The slope of the Production Possibilities Curve of a country in the two good case shows
A)the opportunity cost of one good in terms of the other
B)the rate at which the goods can be exchanged with another country in trade
C)the relative costs of producing the two goods
D)A) and C)
E)B) and C)
2.
Trade offers the possibility of increasing consumption possibilities
A)when the relative costs of producing goods differs as between countries
B)only if one of the countries can produce one or both goods at a lower price
C)both countries are equally efficient at producing one good
D)each country can run a trade surplus
E)each country can run a trade deficit
3.
If a country moves from autarky to free trade it will produce-----of the good(s) it exports, and -----of the good(s) it imports, and consume-----than it produces of its export good(s) and----than it produces of its imported good(s).
A)more, more, less, less
B)more, less, less, more
C)more, less, more, less
D)less, more, more, less
E)less, less, more, more
4.
For a country to compete successfully in trade through exporting its
A)wage costs must be lower than those in the countries to which it exports
B)wage costs may be higher provided these are offset by higher productivity
C)its general price level(adjusted for the exchange rate) must be lower than in the country to which it exports
D)the exchange rate of its currency must fall relative to that in competing countries
E)none of the above
5.
Who among the following do not win from free trade?
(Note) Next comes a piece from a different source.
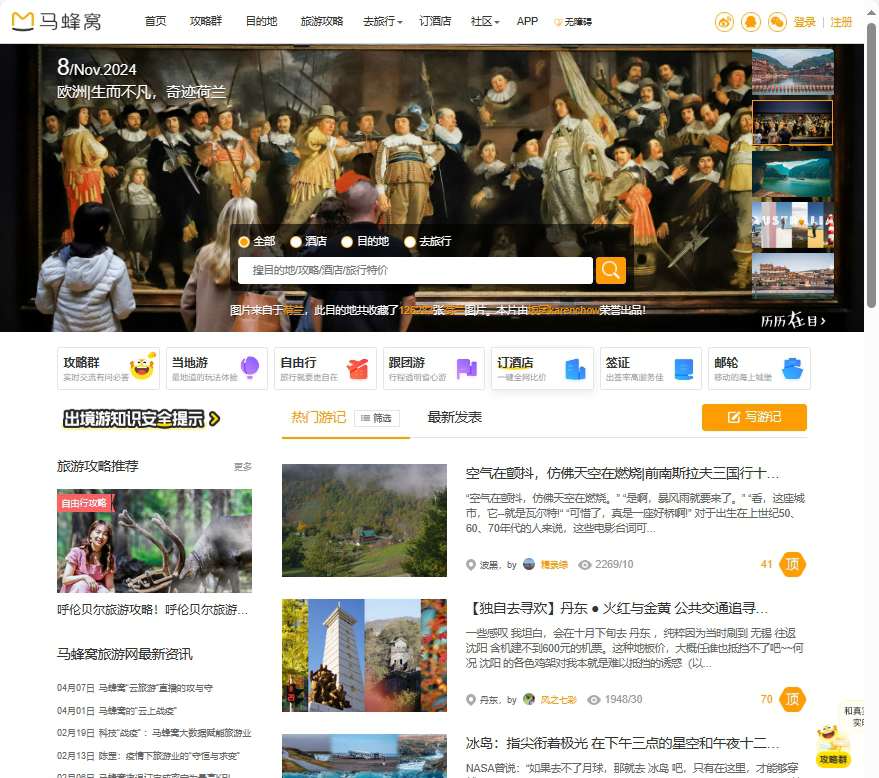Viewport: 879px width, 778px height.
Task: Open the 跟团游 group tour icon
Action: click(x=433, y=367)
A)Consumers of imported goods.
B)Producers of exported goods.
C)Consumers of exported goods.
D)Both a and b.
E)Both b and c.
6.
Who gain from import tariffs?
A)Consumers of imported goods.
B)Producers of imported goods.
C)Producers and consumers of exported goods.
D)The government.
E)Both b and d.
7.
The principal difference between a tariff and a quota is that:
A)A tariff generates profits for firms that hold import licenses, while a quota generates tax revenues for the government.
B)A tariff generates tax revenues for the government, while a quota generates profits for firms that hold import licenses.
C)A tariff hurts consumers of imported goods, but a quota benefits them.
D)A tariff hurts producers of imported goods, but a quota benefits them.
E)A quota hurts the consumers of exported goods, but a tariff benefits them.
8.
Which of the following is not correct about the effects of the VER the US imposed on Japanese automobiles in the 1980s?
A)It benefited the US automakers.
B)It hurt the US auto consumers.
C)It id not result in price increases in the US automobile market.
D)It benefited the Japanese automakers.
E)It hurt the US government.
9.
The demand for shoes in a country is given by: D = 200 - 0.5 P, where P is the price of a pair shoes. Supply by domestic producers is given by: S = 50 + 0.5P. The world price of a pair of shoes equals 100 and this economy is open to trade. If a quota of 20 pairs is placed on shoe imports, the quantity of shoes produced domestically will change from ____ pairs with trade, but no quota, to ____ pairs with trade and a quota.
A)50; 115
B)100; 120
C)70; 105
D)80; 95
E)100;150
10.
A more efficient alternative to restricting trade is:
A)to compensate the winners.
B)to compensate the losers.
C)autarky.
D)to repeal the law of comparative advantage.
E)a system of voluntary export restraints.